The New York State Legislature voted Tuesday to ban so-called gay conversion therapy on minors, with Democratic Gov. Andrew Cuomo expected to sign the bill as soon as this week. The measure, which passed 57-4 in the Senate and 134 to 3 in the Assembly, will make New York the 15th state to ban the controversial practice, which is widely discredited by medical and mental health organizations.

“New York has a compelling interest in protecting the physical and psychological well-being of minors, including lesbian, gay, bisexual, and transgender youth,” the bill reads in part, “and in protecting its minors against exposure to serious harms caused by sexual orientation change efforts.”

The ban is part of a larger LGBTQ rights push announced by Cuomo last year, an agenda that includes prohibiting the so-called gay panic defense in court and adding gender identity to state human rights and hate crime laws. (The Gender Expression Non-Discrimination Act passed the Legislature today as well.)

Bans on conversion therapy — which seeks to change one’s sexual orientation or gender identity — repeatedly have passed the Democrat-controlled Assembly, only to die in the Republican-dominated Senate. But the GOP ceded its majority in the midterm election, paving the way for today’s victory.
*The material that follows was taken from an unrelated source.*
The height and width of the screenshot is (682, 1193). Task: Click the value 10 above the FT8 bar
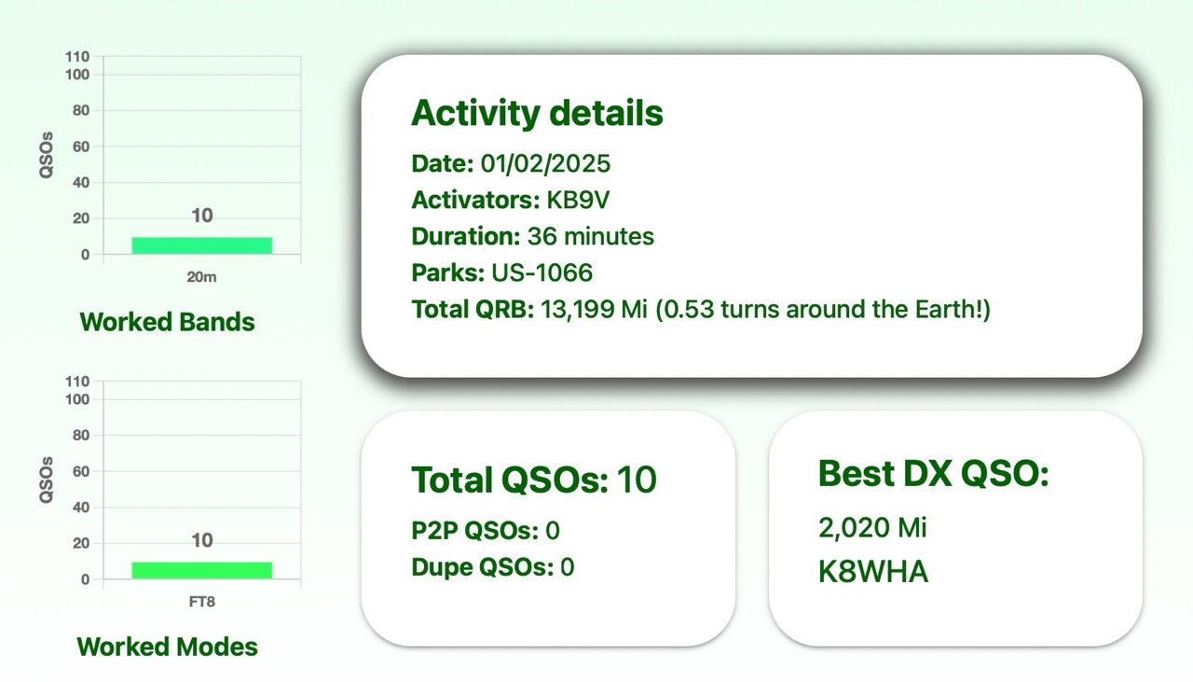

Democrat Brad Hoylman, who authored the Senate bill, called conversion therapy “among the worst frauds in history.”

“We have to consider the message we are sending to LGBT youth today,” Hoylman said Monday after the bill passed committee. “That we have your back and you are perfect just the way you are.”“The State of New York has a responsibility to stop licensed mental health professionals from causing irreparable damage to LGBT youth and their families,” Hoylman said when advocating for the ban in 2014.
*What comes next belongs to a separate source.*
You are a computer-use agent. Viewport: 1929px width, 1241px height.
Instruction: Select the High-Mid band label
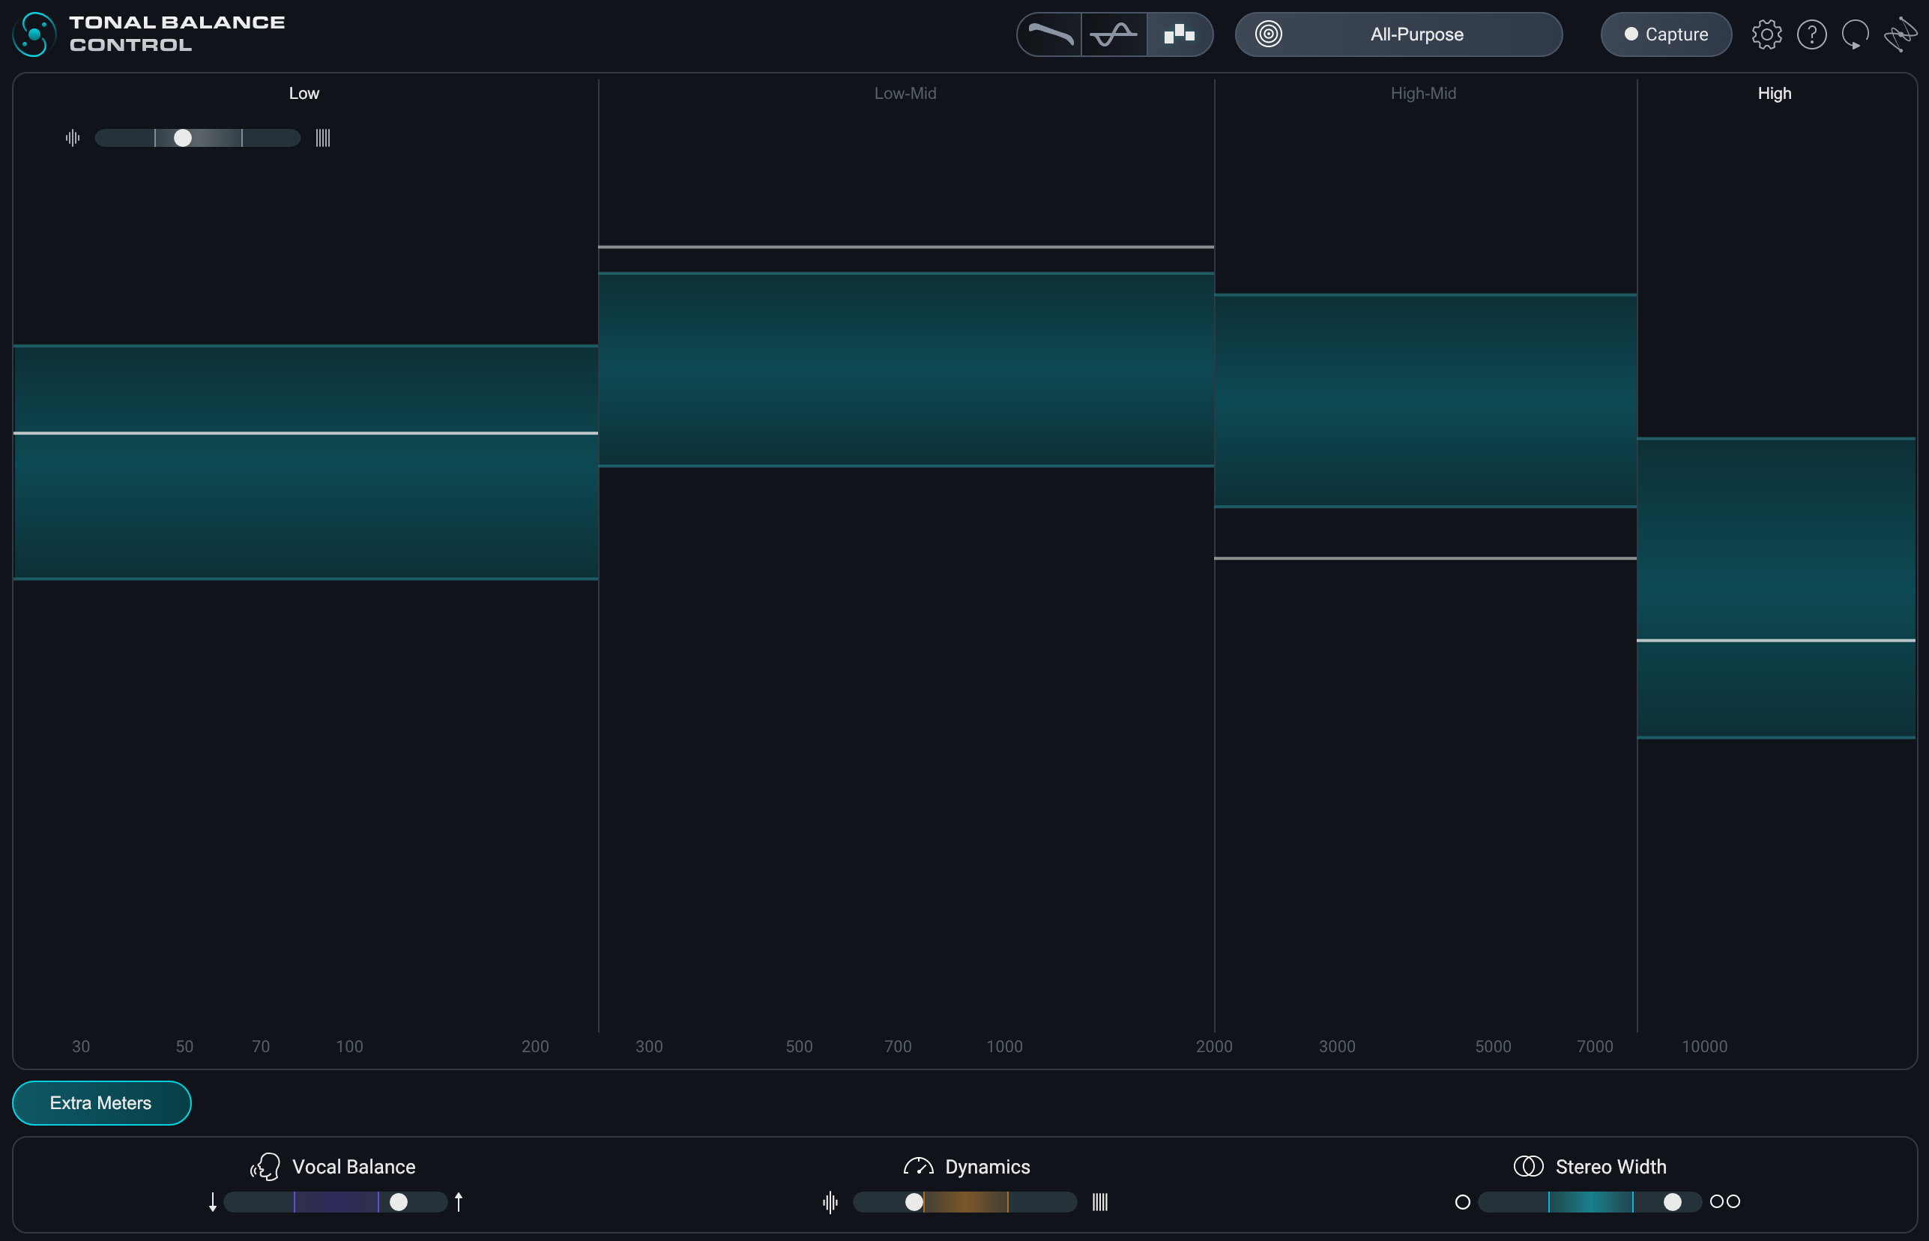pos(1423,93)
Mathew Shurka, a member of the anti-conversion therapy group Born Perfect, told NBC News he "feel[s] safer” after the bill’s passage, but he stressed that the fight against the discredited practice is still “not over.”

“The next step is testing the law,” he said, “because there are several working conversion therapy practitioners in New York State.”

According to the American Academy of Pediatrics, conversion therapy “can provoke guilt and anxiety while having little or no potential for achieving changes in orientation.” Techniques used to attempt to change sexual orientation and gender identity have included inducing nausea and vomiting, providing electric shocks, psychotropic medication and hypnosis. And according to a 2009 report by the American Psychological Association, the treatment has been associated with depression, suicidal thoughts, substance abuse, high-risk sexual behaviors, homelessness and other issues.

The Williams Institute at UCLA School of Law recently estimated that 20,000 LGBTQ youth between the ages of 13 and 17 will undergo conversion therapy by a licensed health care professional before they turn 18, and approximately 57,000 will be subjected to the treatment by a religious leader or spiritual adviser. In 2012, California became the first state to prohibit conversion therapy on minors, and since then more than a dozen other states, the District of Columbia and several localities across the U.S. have followed suit. A number of state legislatures are currently considering bans, including Texas, Minnesota and Indiana.

The issue has also entered the multiplex, with two recent films recounting the struggles of young people subjected to conversion therapy: “The Miseducation of Cameron Post,” starring Chloë Grace Moretz, and “Boy Erased,” with Lucas Hedges, Nicole Kidman and Russell Crowe.